Take the lines from the one with "Task: Open the Twitter social icon" through the last line of the material below and write them out exactly, without any pictures.

····················

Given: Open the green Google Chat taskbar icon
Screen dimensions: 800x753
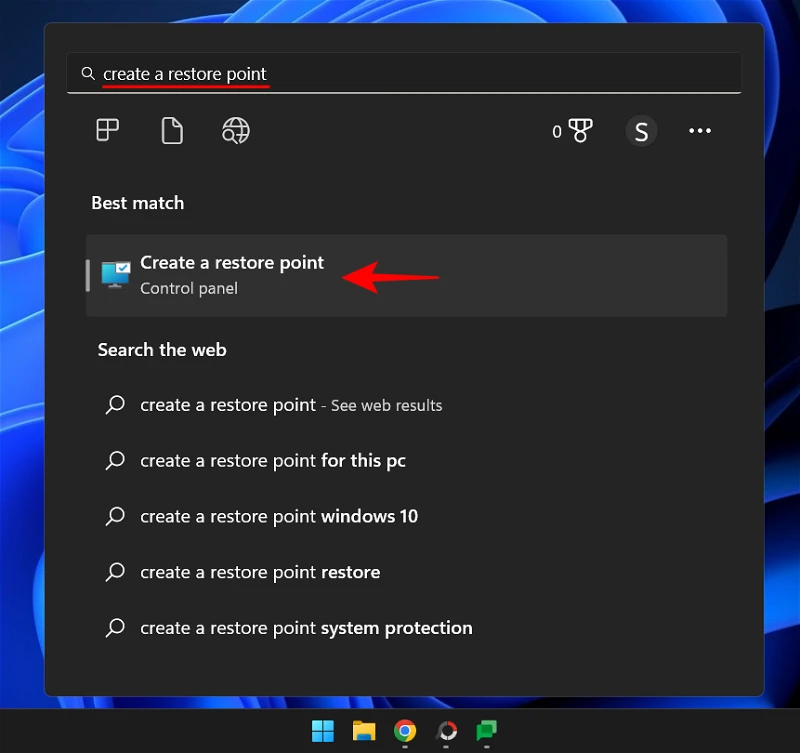Looking at the screenshot, I should click(x=487, y=731).
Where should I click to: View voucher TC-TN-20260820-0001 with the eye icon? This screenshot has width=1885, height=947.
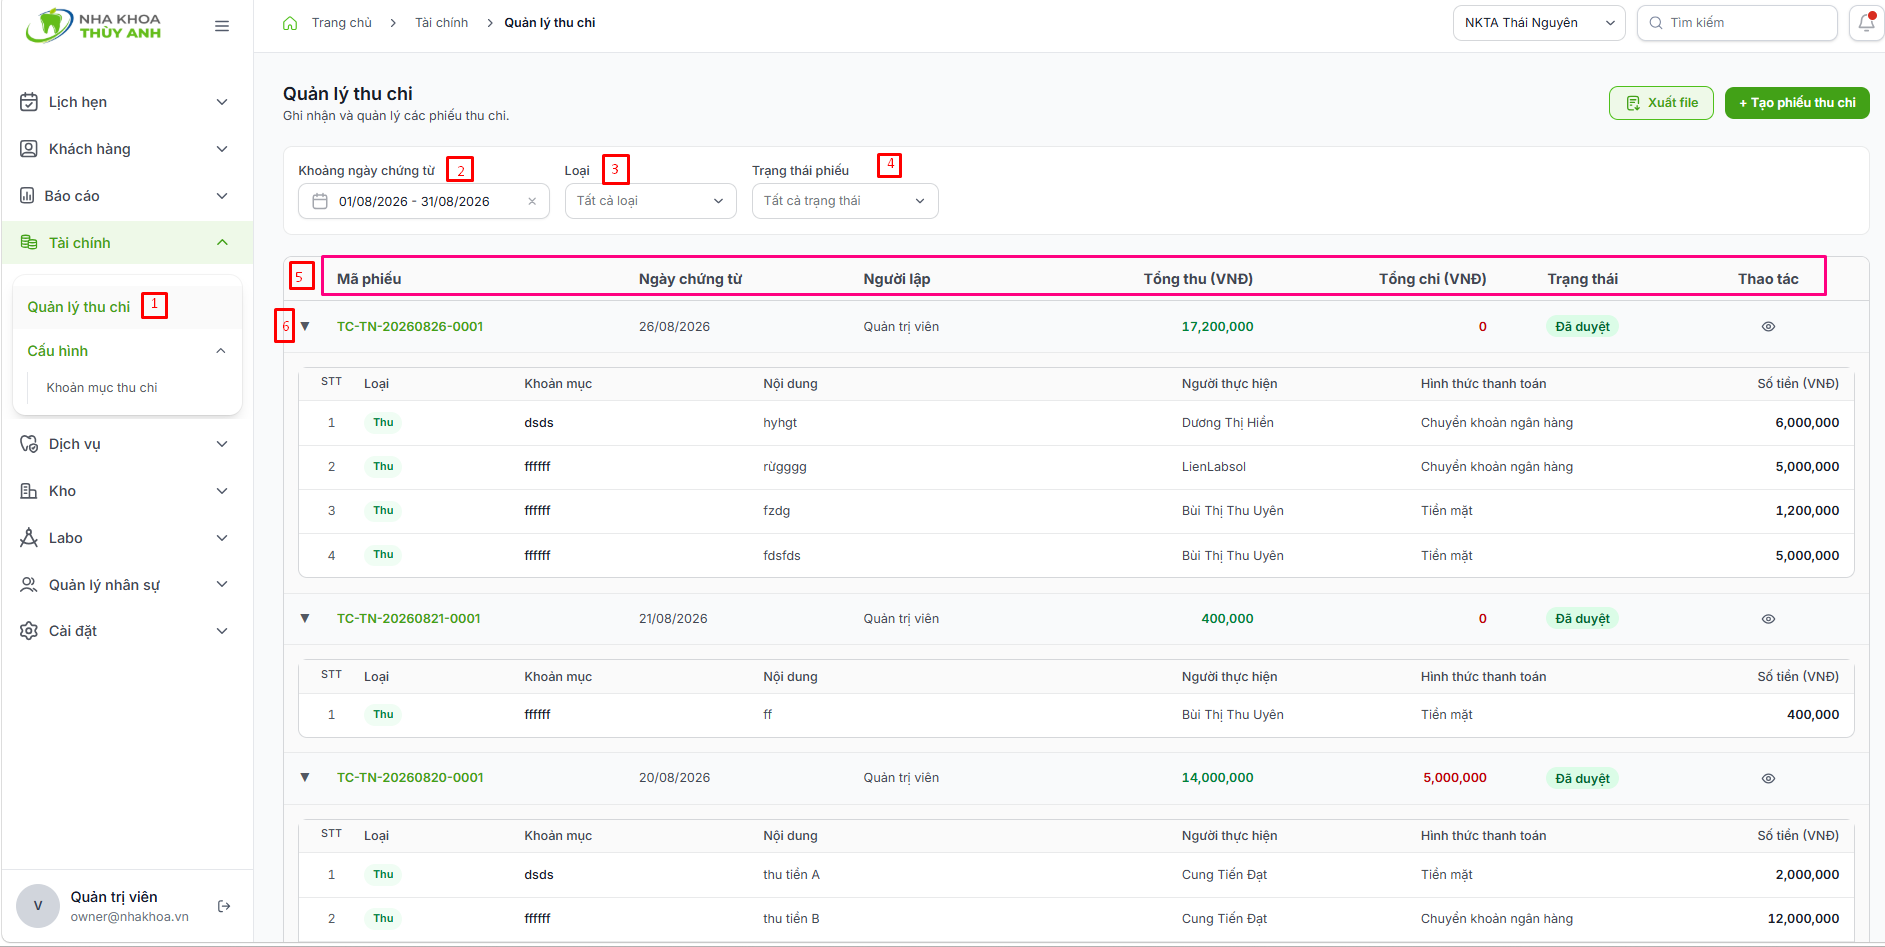tap(1768, 779)
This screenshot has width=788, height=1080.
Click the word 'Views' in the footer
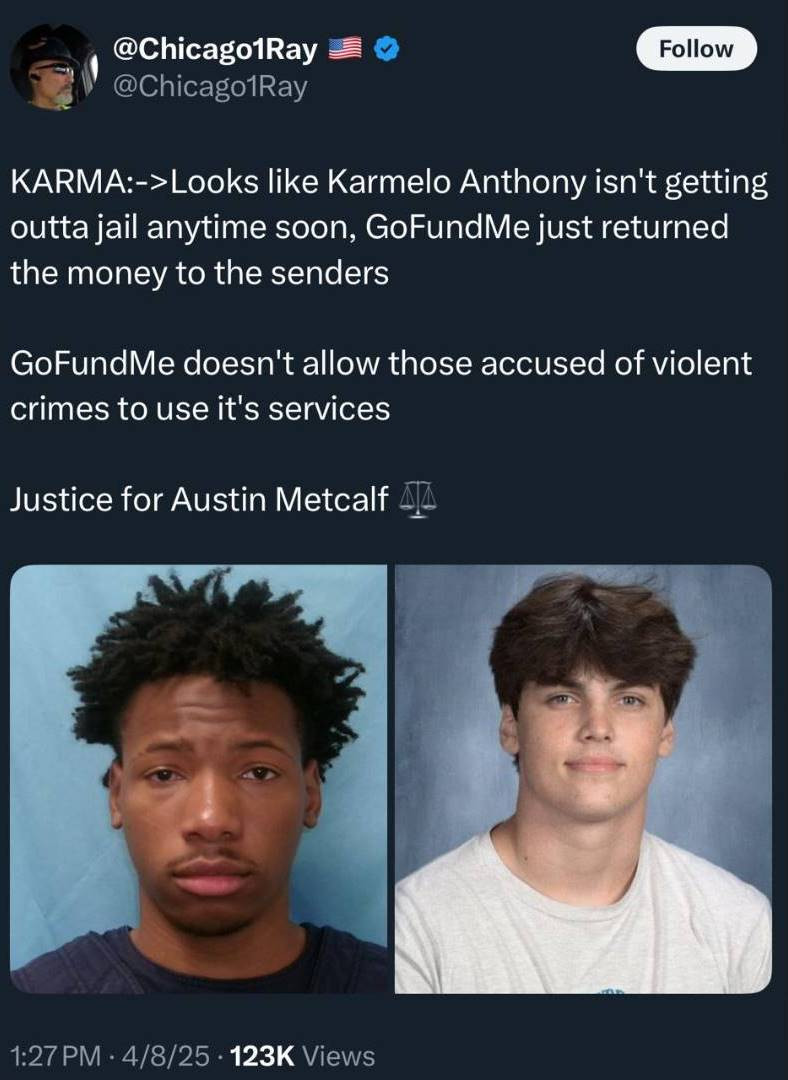pos(339,1055)
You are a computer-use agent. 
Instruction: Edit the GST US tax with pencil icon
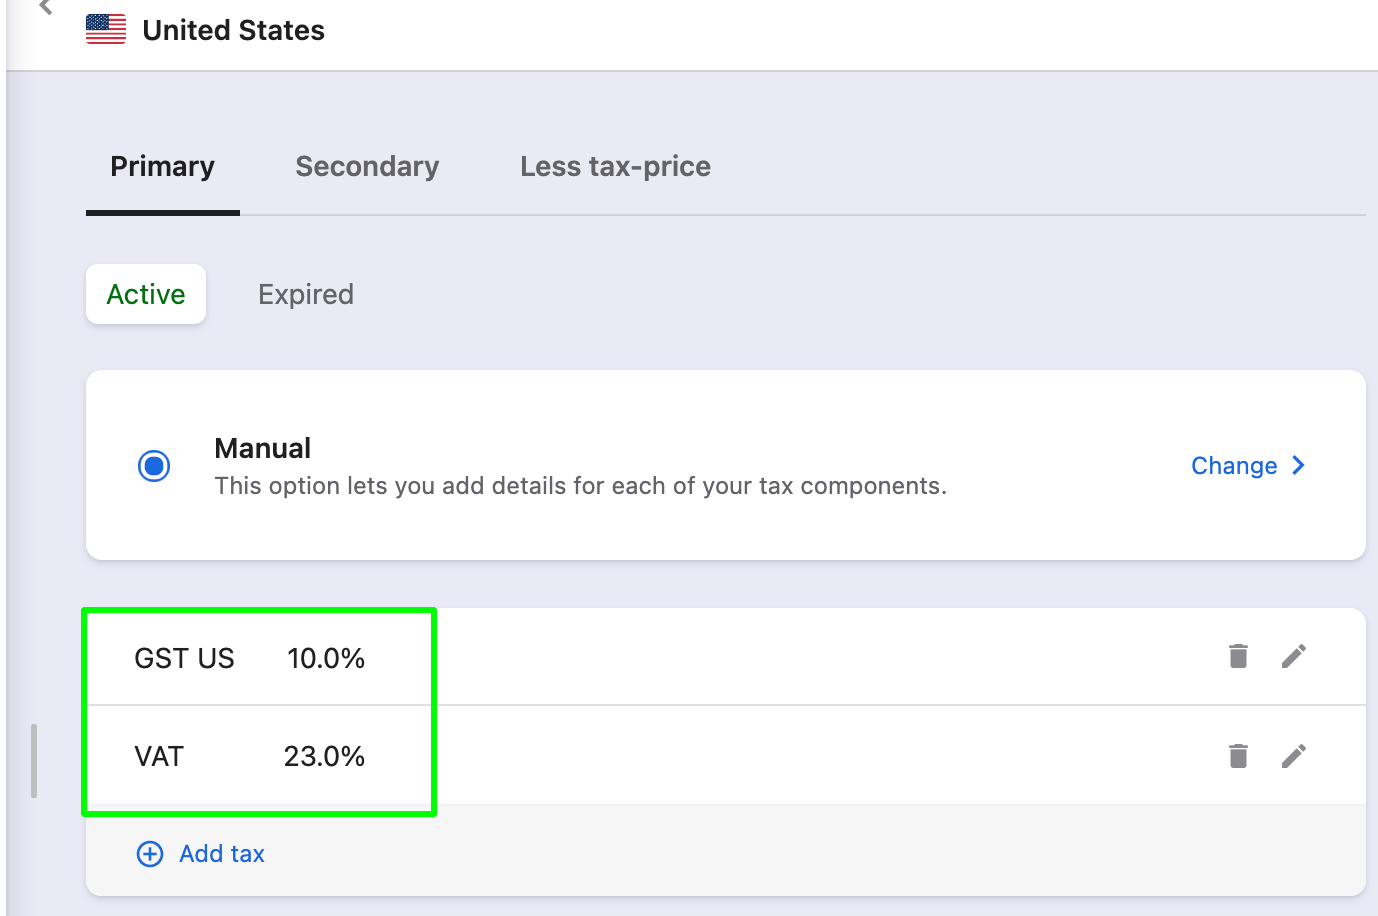tap(1293, 656)
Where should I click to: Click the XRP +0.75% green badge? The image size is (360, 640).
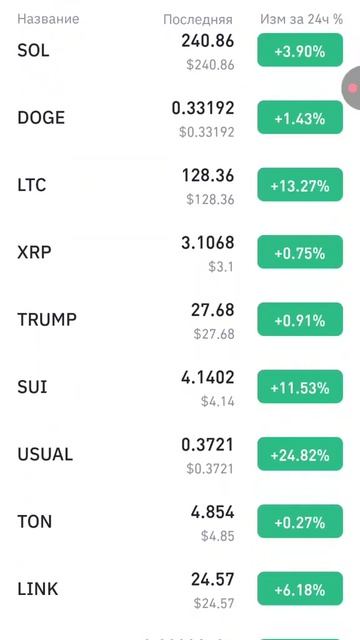[300, 252]
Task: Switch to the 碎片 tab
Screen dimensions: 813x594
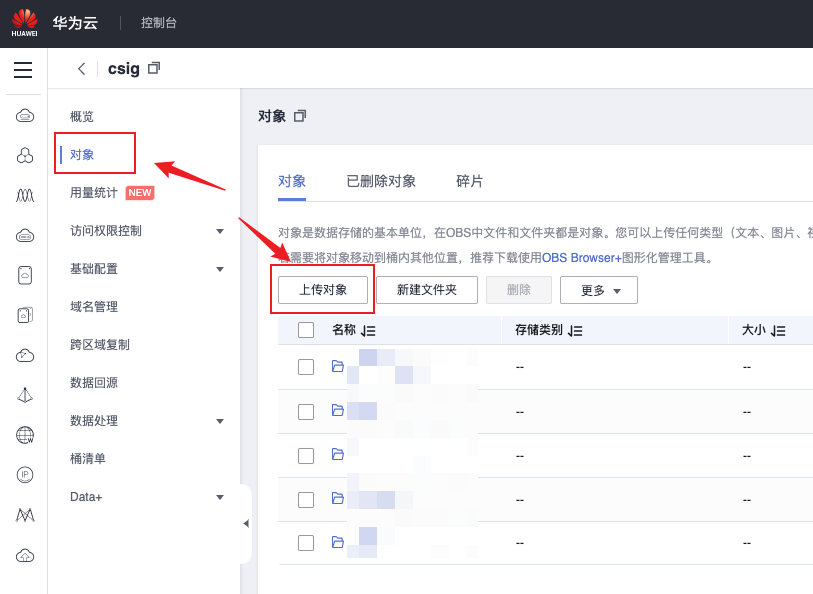Action: (x=469, y=181)
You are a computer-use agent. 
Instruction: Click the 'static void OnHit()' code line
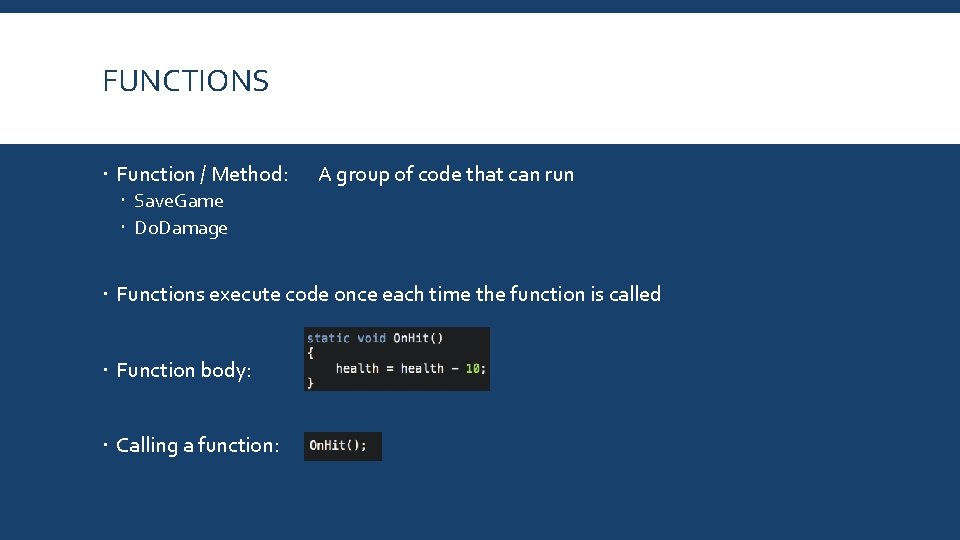(375, 338)
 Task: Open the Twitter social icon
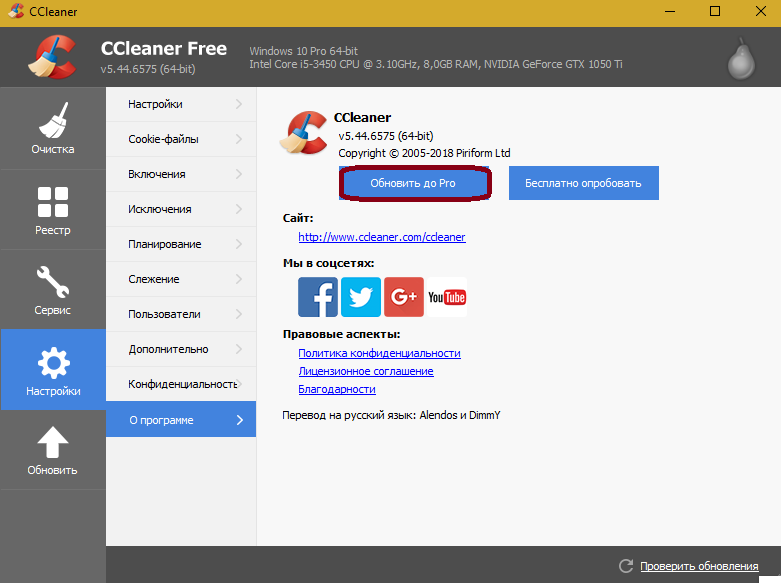361,297
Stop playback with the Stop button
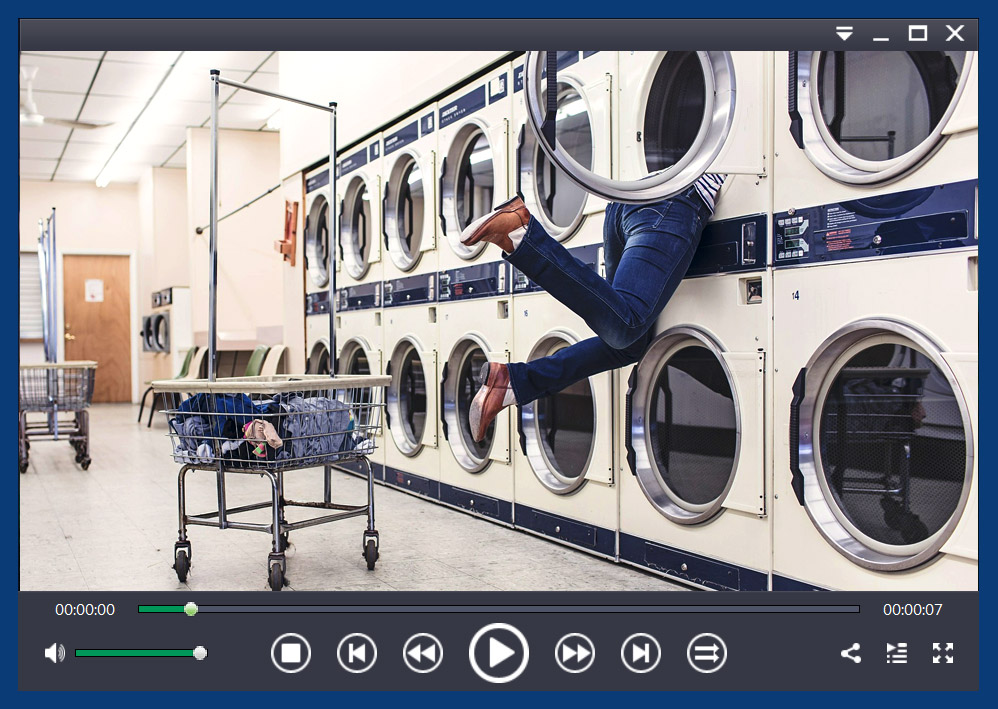The image size is (998, 709). [x=291, y=654]
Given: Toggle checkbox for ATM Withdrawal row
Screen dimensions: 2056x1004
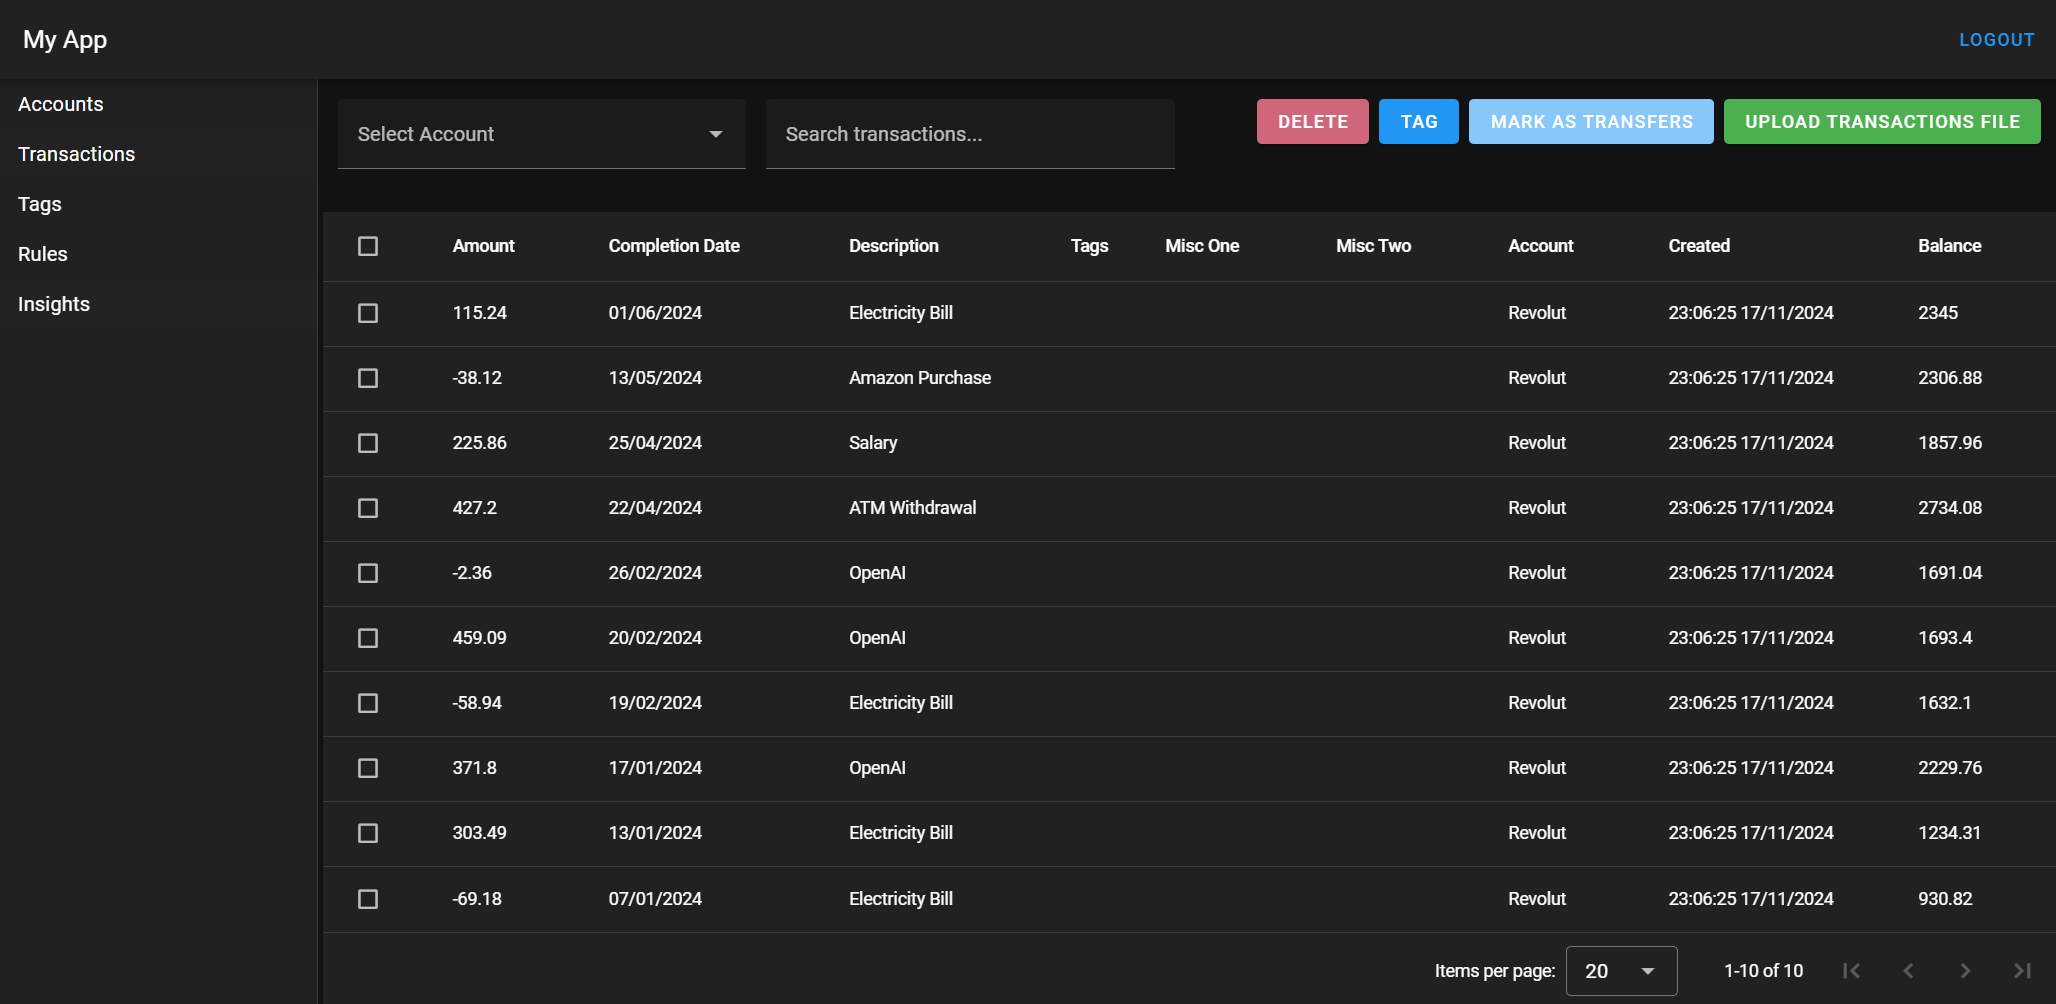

····················

Written answer:
 Task: Open the Twitter social icon
361,297
Stop playback with the Stop button
The image size is (998, 709). [x=291, y=654]
Given: Toggle checkbox for ATM Withdrawal row
Screen dimensions: 2056x1004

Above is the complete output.